ホテルに戻り、夕食を食べたあと、尚香さんはもう少し飲もうと言って、俺の部屋に来てルームサービスでワインとつまみを頼んだ。
「忠幸さんは、好きな女性の過去の恋愛とか気にする方ですか?」
「若い頃は気にしていたかもしれないけど、この年になると、そんなの気にしても仕方ないと思えるようになったね。だから尚香さんが過去にどんな恋愛をしていたかなんて、気にしないから大丈夫だよ」
「私は話すほどの恋愛経験はないから大丈夫ですよ。じゃあ、お父さんやお母さんのことはどう?例えばお父さんは、本当はお母さんよりも好きだった人がいたけど、泣く泣く別れてお母さんと結婚したんだとしたら?」
「まあ、そういうことあるかもしれないね。でも俺が見る限り両親は仲良くやっているから、仮にそういうことがあったとしても、そうだったんだで終わると思う」
「そうかぁ。うちのお母さんはね、本当はお父さんではなくて、他の男の人と結婚したかったんだって」
「それ、お母さんに聞いたの?」
「うん。うちのお母さんと島社長の奥さんは、従妹同士なの。その従妹が島社長と結婚してから、度々家に遊びに行っていたらしい。
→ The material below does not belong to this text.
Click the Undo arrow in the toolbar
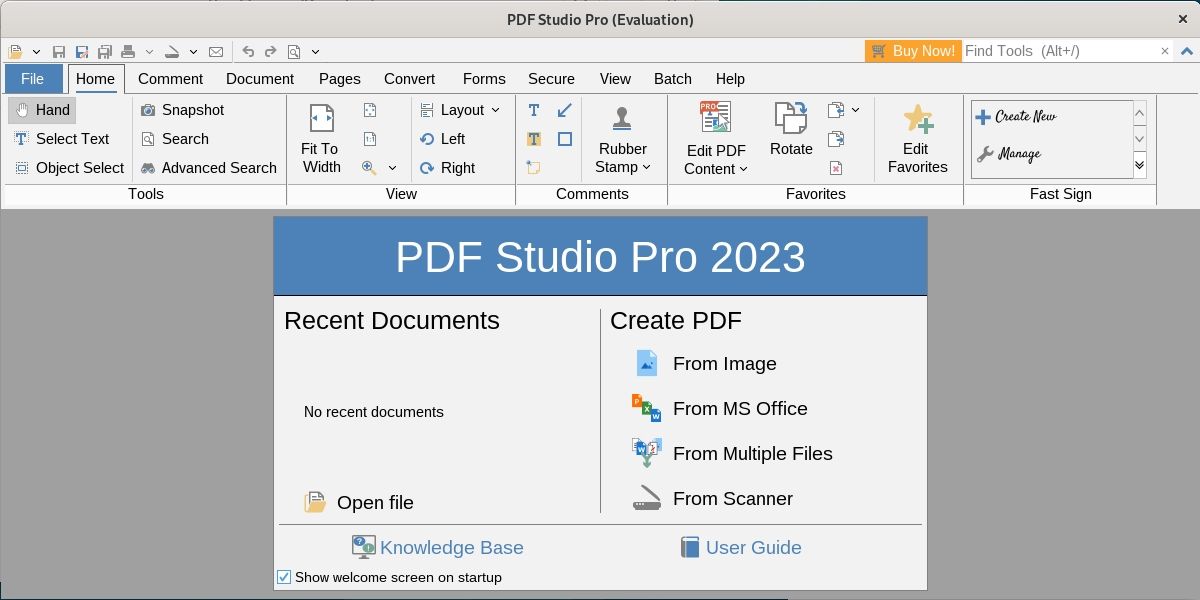Image resolution: width=1200 pixels, height=600 pixels. pyautogui.click(x=247, y=51)
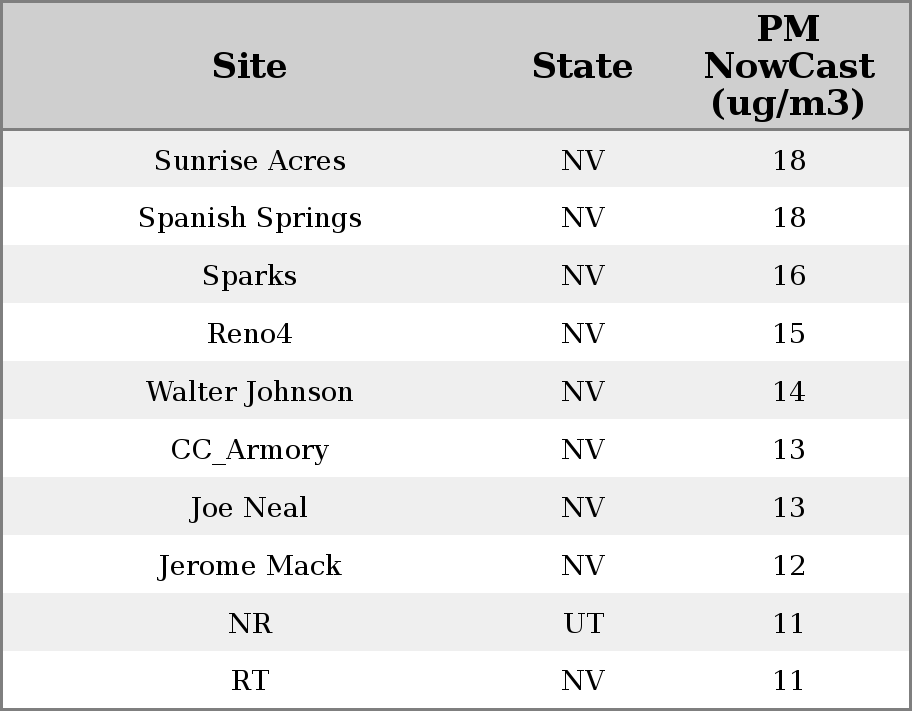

そこで知り合った島社長の友達のことが好きになって、その人と結婚したいと思ったらしんだけど、祖父母が片桐の家と縁談を決めてしまって、泣く泣くその人と別れて父と結婚したということなの。忠幸さんが言うように、今はそれなりに幸せなんだけど、その経験から私には本当に好きになった人と結婚してほしいと言っていた。それでね、その好きだった男性と、別れるときに、自分たちは結婚できなかったから、お互いの子供が男の子と女の子だったら、二人を結婚させたいねって言っていたんだって。もちろんその時は本気ではなかったんだろうけど、私が川でおぼれそうになったときに助けてくれたのが沓名忠幸という男の子だと知って、まだ小学校1年だった私に母は、将来はその忠幸ちゃんと結婚しなさいって言ったの」
「ひょっとしてお母さんの好きだった人って…」
「そう。忠幸さんのお父さん。本当はバーベキューの時に久しぶりに会えるかなと思ったけど、忠幸さんのお父さんは来なかったって言っていた」
そうか、親父は仕事が忙しくて行かなかったのではなく、母と一緒にいるところを尚香さんのお母さんに見られたくなかったのだ。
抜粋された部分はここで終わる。